= Jauchzet dem Herrn alle Welt (motet) =

Motet with music by Georg Philipp Telemann and Johann Sebastian Bach

Jauchzet dem Herrn alle Welt is a three-movement pasticcio motet for double SATB choir. It includes music by Georg Philipp Telemann and Johann Sebastian Bach. The text of the motet is a German paraphrase of Psalm 100.

There is some doubt as to who compiled the work: it may have been Bach or Gottlob Harrer, who after Bach's death in 1750 succeeded him as Thomaskantor. Jauchzet dem Herrn alle Welt appears as BWV Anh. 160, that is in Anhang III, the annex of spurious works, of the 1998 edition of the Bach-Werke-Verzeichnis (BWV). Later it was renumbered to BWV App. A 4. In the catalogue of works by Telemann (TWV) the motet has the number 8:10.

==History==
The scribe of one of the extant manuscripts of the work, a manuscript that attributes the work to Bach, was formerly believed to be Johann Christoph Altnickol, Bach's son-in-law, but appears actually to be Johann Christoph Farlau. Thanks to the researches of Peter Wollny, Farlau has been identified as copyist of a number of works by Bach, notably an early version of the St Matthew Passion. Farlau is believed to have studied with Altnickol in the 1750s. His interest in Bach's music continued after Altnickol's death. His copy of Jauchzet dem Herrn alle Welt is dated to the second half of the 18th century (c.1760–1789). Another manuscript of around the same time attributes the work to "Bach and Telemann".

==Movements==
The first movement of Jauchzet dem Herrn alle Welt is likely an adaptation by Bach of a composition by Telemann.

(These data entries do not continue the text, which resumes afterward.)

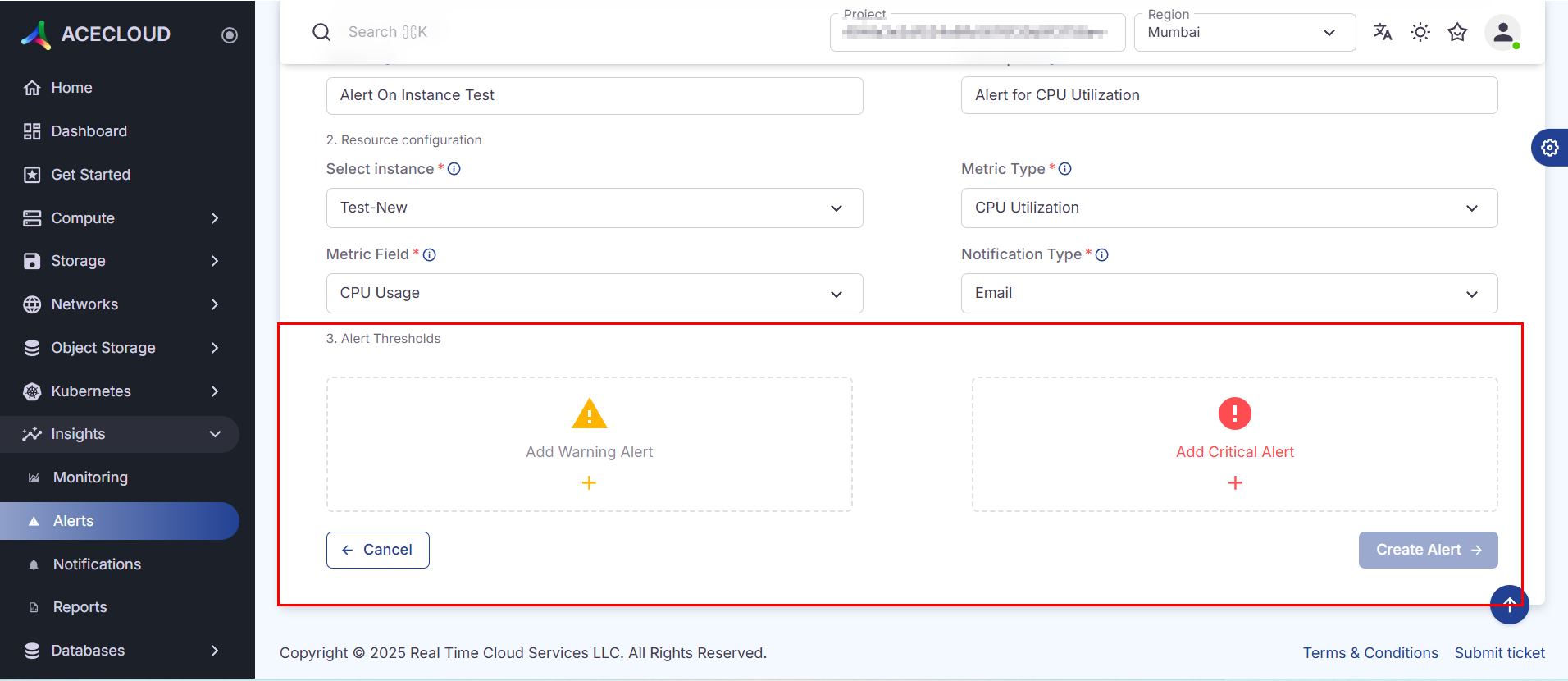The width and height of the screenshot is (1568, 681).
Task: Click info icon beside Select instance
Action: (454, 169)
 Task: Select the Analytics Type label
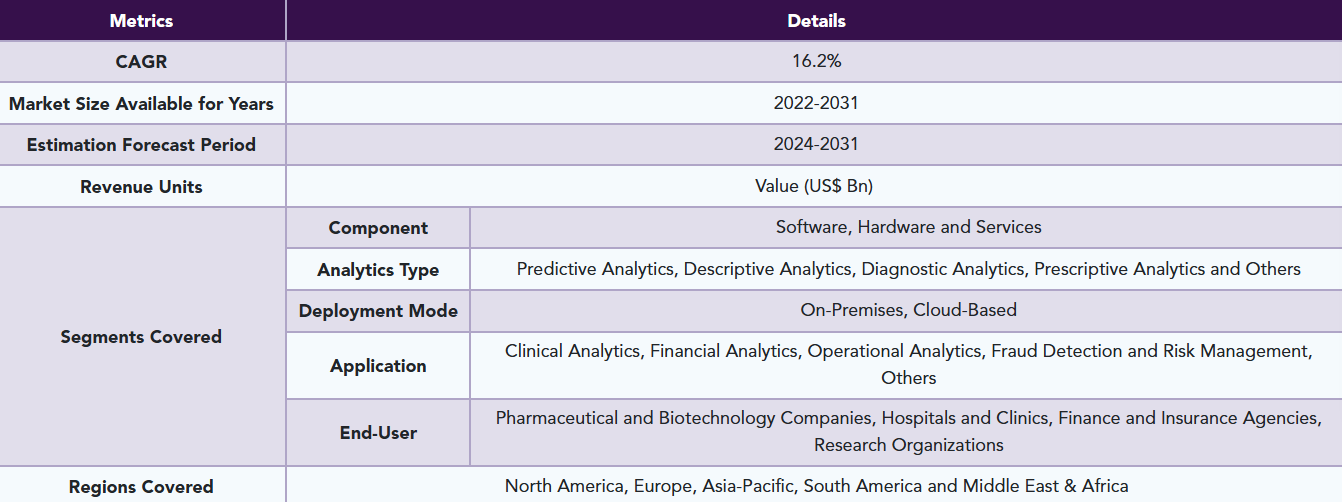pyautogui.click(x=378, y=270)
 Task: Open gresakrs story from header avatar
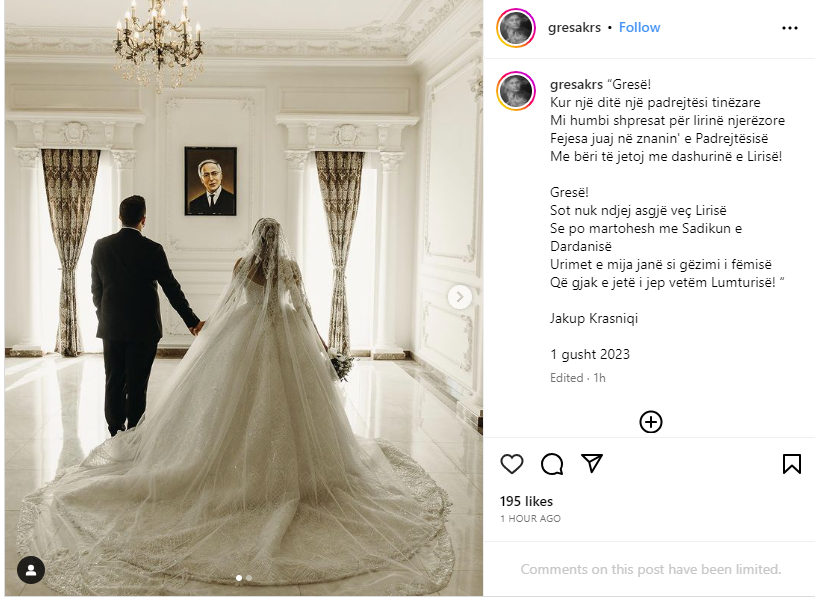click(516, 28)
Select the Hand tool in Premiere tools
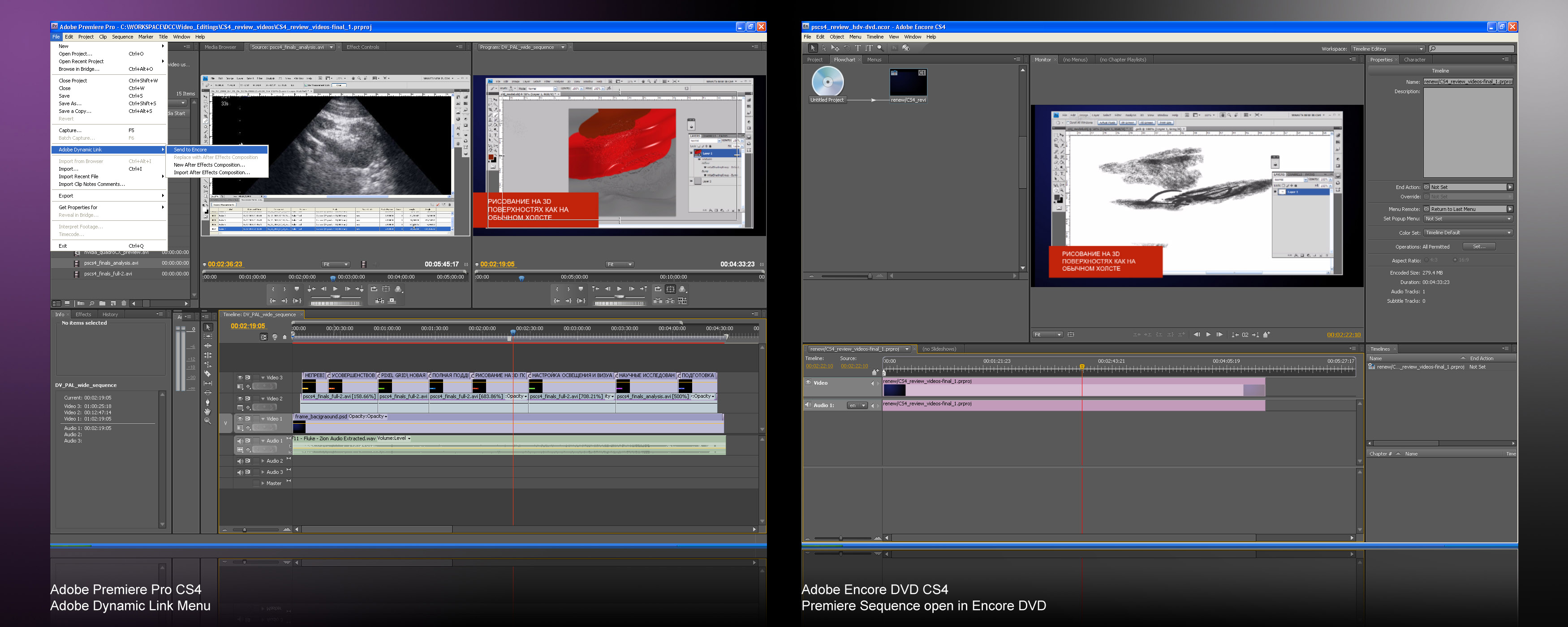Viewport: 1568px width, 627px height. pyautogui.click(x=207, y=412)
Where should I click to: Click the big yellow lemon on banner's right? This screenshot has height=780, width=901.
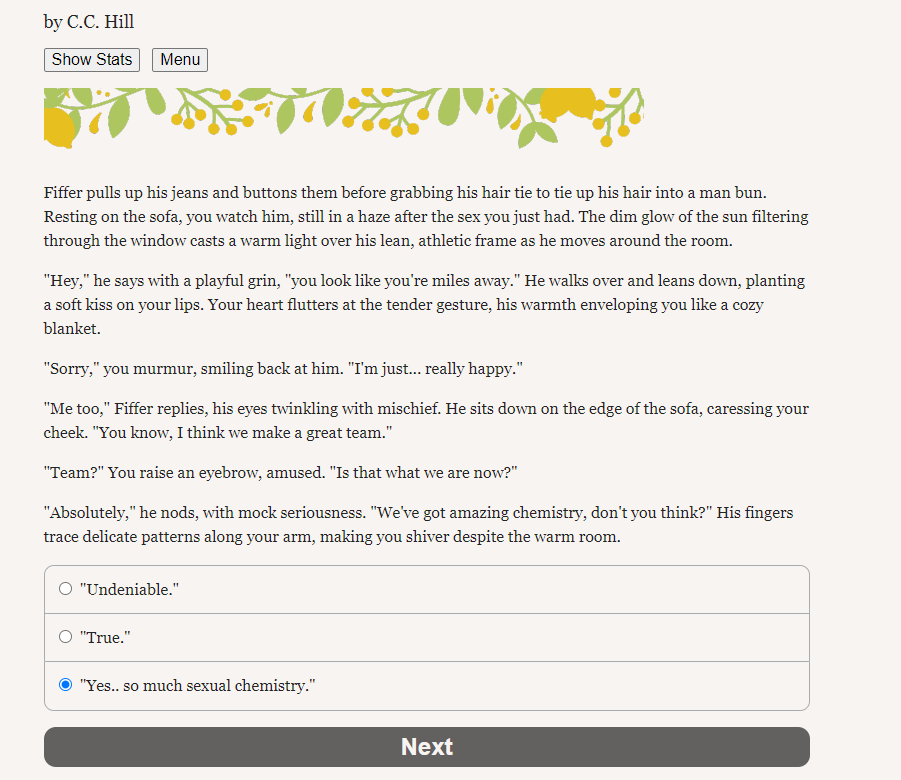click(567, 103)
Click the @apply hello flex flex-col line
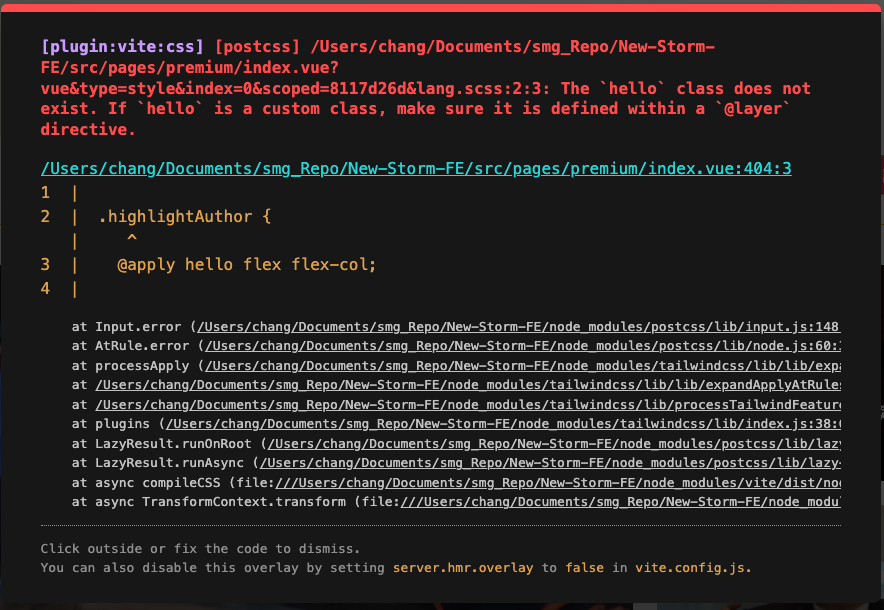Viewport: 884px width, 610px height. pyautogui.click(x=246, y=265)
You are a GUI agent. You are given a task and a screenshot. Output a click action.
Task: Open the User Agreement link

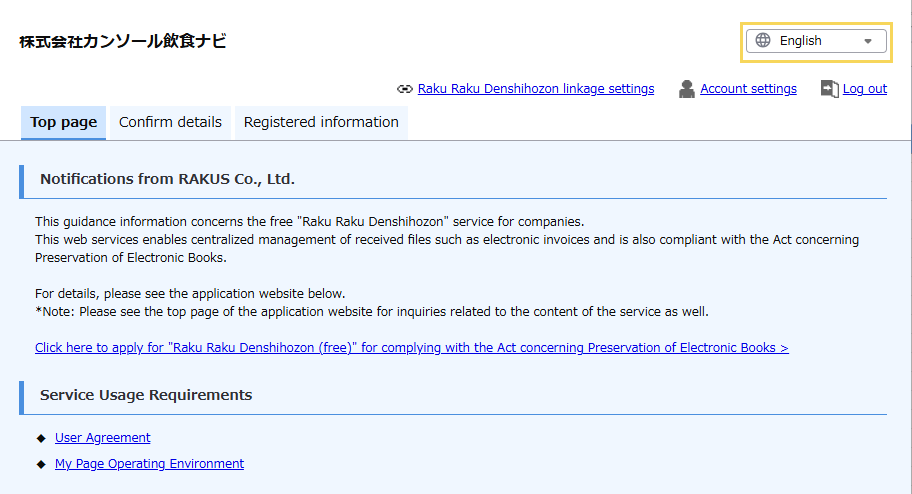102,438
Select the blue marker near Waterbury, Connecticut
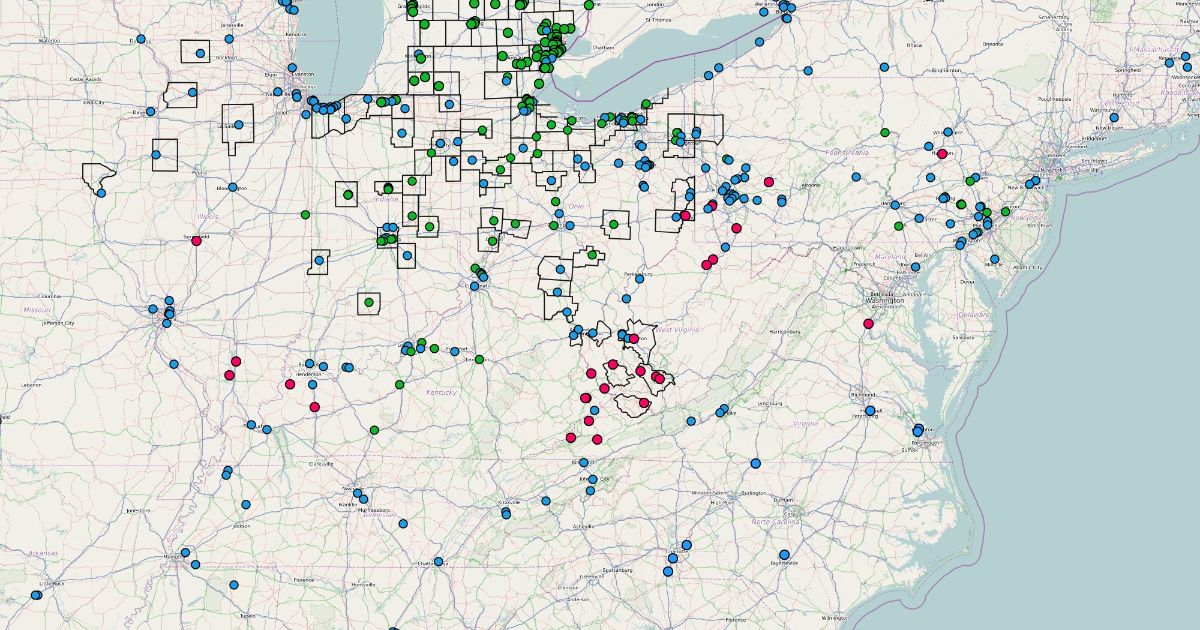The width and height of the screenshot is (1200, 630). [1114, 117]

The second movement of the motet is derived from a composition by Bach: it is based on the second movement of his cantata BWV 28, which also appears as a separate motet for SATB choir BWV 28/2a (Sei Lob und Preis mit Ehren, formerly BWV 231). The church cantata Gottlob! Nun geht das Jahr zu Ende, BWV 28 was premiered by Bach at the end of 1725. The second cantata movement differs from the rest of the cantata in being in motet style. It is based on Johann Gramann's hymn "Nun lob, mein Seel, den Herren" (1530), the melody of which provides a cantus firmus. The cantata movement BWV 28/2 and the motets (BWV 28/2a and TWV 8:10) use different stanzas of the text of the hymn.

The third movement of Jauchzet dem Herrn alle Welt is an adaptation of the "Amen" TWV 1:1066 by Telemann, and was probably added to the composition by Harrer.

==Recordings==
- Thomanerchor Leipzig, Baroque Brass of London and Capella Thomana conducted by Georg Christoph Biller (recorded February 1997).